» **Task statement**:
When the line with "The Raw Rock Shop - Crystals: Good" appears below, start repeating lines exactly, and keep going through the line with "Jewelry Supplies (220, 1714)"; add nothing outside that span.

━━━━━ Dataset extract ━━━━━

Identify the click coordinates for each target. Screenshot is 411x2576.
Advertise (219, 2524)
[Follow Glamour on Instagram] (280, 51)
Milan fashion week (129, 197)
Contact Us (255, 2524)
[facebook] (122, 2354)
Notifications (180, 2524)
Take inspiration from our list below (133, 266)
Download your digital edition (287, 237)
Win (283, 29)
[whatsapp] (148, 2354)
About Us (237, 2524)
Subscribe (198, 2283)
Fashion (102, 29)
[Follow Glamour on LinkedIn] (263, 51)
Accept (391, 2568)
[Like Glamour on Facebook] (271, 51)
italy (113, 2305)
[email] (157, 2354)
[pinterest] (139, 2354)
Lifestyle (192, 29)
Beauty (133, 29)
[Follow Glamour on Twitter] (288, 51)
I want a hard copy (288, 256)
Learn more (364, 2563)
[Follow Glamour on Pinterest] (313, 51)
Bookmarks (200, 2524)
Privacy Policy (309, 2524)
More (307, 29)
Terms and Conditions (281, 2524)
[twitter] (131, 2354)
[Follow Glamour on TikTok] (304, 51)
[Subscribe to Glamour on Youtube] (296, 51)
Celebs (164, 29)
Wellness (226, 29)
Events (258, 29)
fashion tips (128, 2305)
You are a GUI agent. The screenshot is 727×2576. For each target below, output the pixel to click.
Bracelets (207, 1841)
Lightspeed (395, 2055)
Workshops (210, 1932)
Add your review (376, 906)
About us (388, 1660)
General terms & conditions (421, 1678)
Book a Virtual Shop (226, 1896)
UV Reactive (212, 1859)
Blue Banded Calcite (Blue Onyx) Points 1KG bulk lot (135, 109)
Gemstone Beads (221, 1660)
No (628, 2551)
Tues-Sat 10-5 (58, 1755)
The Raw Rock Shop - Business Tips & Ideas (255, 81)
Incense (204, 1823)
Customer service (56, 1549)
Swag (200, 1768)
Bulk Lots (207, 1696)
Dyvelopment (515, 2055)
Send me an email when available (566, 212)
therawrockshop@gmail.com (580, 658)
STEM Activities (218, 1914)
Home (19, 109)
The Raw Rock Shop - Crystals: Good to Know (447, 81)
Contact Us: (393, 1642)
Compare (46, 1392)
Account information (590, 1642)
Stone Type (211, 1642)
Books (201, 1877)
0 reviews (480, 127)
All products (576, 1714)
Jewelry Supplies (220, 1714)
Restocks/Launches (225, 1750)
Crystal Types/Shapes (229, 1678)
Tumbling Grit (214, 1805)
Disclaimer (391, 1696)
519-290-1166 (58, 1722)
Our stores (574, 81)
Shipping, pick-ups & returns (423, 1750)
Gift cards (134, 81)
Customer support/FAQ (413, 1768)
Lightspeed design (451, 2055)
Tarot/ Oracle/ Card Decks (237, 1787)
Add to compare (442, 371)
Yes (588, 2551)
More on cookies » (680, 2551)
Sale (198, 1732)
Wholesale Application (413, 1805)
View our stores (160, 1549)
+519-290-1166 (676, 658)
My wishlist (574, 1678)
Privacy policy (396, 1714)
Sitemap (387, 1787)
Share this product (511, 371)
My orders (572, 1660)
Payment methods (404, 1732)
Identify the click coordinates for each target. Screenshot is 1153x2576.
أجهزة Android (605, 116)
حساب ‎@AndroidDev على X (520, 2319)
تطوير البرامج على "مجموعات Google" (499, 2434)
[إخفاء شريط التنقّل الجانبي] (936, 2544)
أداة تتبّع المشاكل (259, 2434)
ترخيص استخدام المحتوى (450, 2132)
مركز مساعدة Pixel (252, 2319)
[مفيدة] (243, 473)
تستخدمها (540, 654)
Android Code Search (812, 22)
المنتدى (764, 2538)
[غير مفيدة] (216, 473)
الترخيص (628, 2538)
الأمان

━━━━━

» **Answer to the problem**:
The Raw Rock Shop - Crystals: Good to Know (447, 81)
Contact Us: (393, 1642)
Compare (46, 1392)
Account information (590, 1642)
Stone Type (211, 1642)
Books (201, 1877)
0 reviews (480, 127)
All products (576, 1714)
Jewelry Supplies (220, 1714)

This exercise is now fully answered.